Le texte n'est pas pour autant perdu de vue. On se surprend ainsi à (re)découvrir que Céline ne rechignait pas à la cadence majeure. Mais au-delà des constats strictement stylistiques, on est parfois surpris de voir à quel point la prose de Céline se laisse aisément malmener. Surajoutant une syntaxe sonore sur la syntaxe textuelle, les voix n'hésitent pas à avoir recours à des patrons rythmiques rigides (structures en chiasme, rythmes binaires ou ternaires courant sur plusieurs phrases,...) qui achèvent de transformer le flux verbal en une gigantesque et entêtante Rumeur. Des vibrations incantatoires qui virent à l'aphasie. La technique se charge de faire éclater en mille morceaux cette Rumeur. Au début, une utilisation parcimonieuse de la réverb' donne aux voix une profondeur incantatoire. Puis peu à peu, c'est la disto qui prend le dessus : son utilisation croissante tient de la vocophagie, d'un appétit grandissant qui finit par faire redouter une force, tapie dans quelque ombre du plateau, qui mangerait les mots. Le silence final devient dès lors une nécessité quasi gastrique.

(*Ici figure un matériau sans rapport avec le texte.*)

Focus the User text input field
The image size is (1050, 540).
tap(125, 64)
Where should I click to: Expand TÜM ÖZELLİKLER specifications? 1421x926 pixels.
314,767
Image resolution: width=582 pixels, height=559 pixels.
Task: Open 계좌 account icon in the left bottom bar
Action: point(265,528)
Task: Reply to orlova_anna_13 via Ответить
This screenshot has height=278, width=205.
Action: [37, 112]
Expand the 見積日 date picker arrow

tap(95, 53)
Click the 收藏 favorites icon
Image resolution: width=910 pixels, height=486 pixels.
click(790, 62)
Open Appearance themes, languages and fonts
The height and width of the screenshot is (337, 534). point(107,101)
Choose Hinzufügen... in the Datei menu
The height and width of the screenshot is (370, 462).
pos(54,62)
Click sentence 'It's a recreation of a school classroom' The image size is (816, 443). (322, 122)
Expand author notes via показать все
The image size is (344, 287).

Le festin de l'Ogre. Tapissées, tamisées par un souffle lointain qui tient autant du vent de l'Histoire que du crachin des microsillons avalés par un antique gramophone, les bruits enregistrés ne sont guère plus rassurants. Il y a d'abord la voix torve et éraillée d'Aristide Bruant, dont les chansonnettes politico-satiriques prennent a posteriori une dimension cruellement pathétique ; et surtout, le ressac régulier et douloureux d'une machine à écrire qui précède l'apparition finale de l'écrivain lui même, silhouette massive et voûtée appelée à quitter fantomatiquement la scène dans le halo sinistre d'une lumière rouge-sang. Comme un rappel, in extremis, de quelque humanité à l'origine des choses, d'une conscience lestée du poids de chair mis en jeu dans les tueries guerrières ou industrielles, du fossé de douleur qui peut séparer la tour d'ivoire d'une mémoire de sa matérialisation dans la création.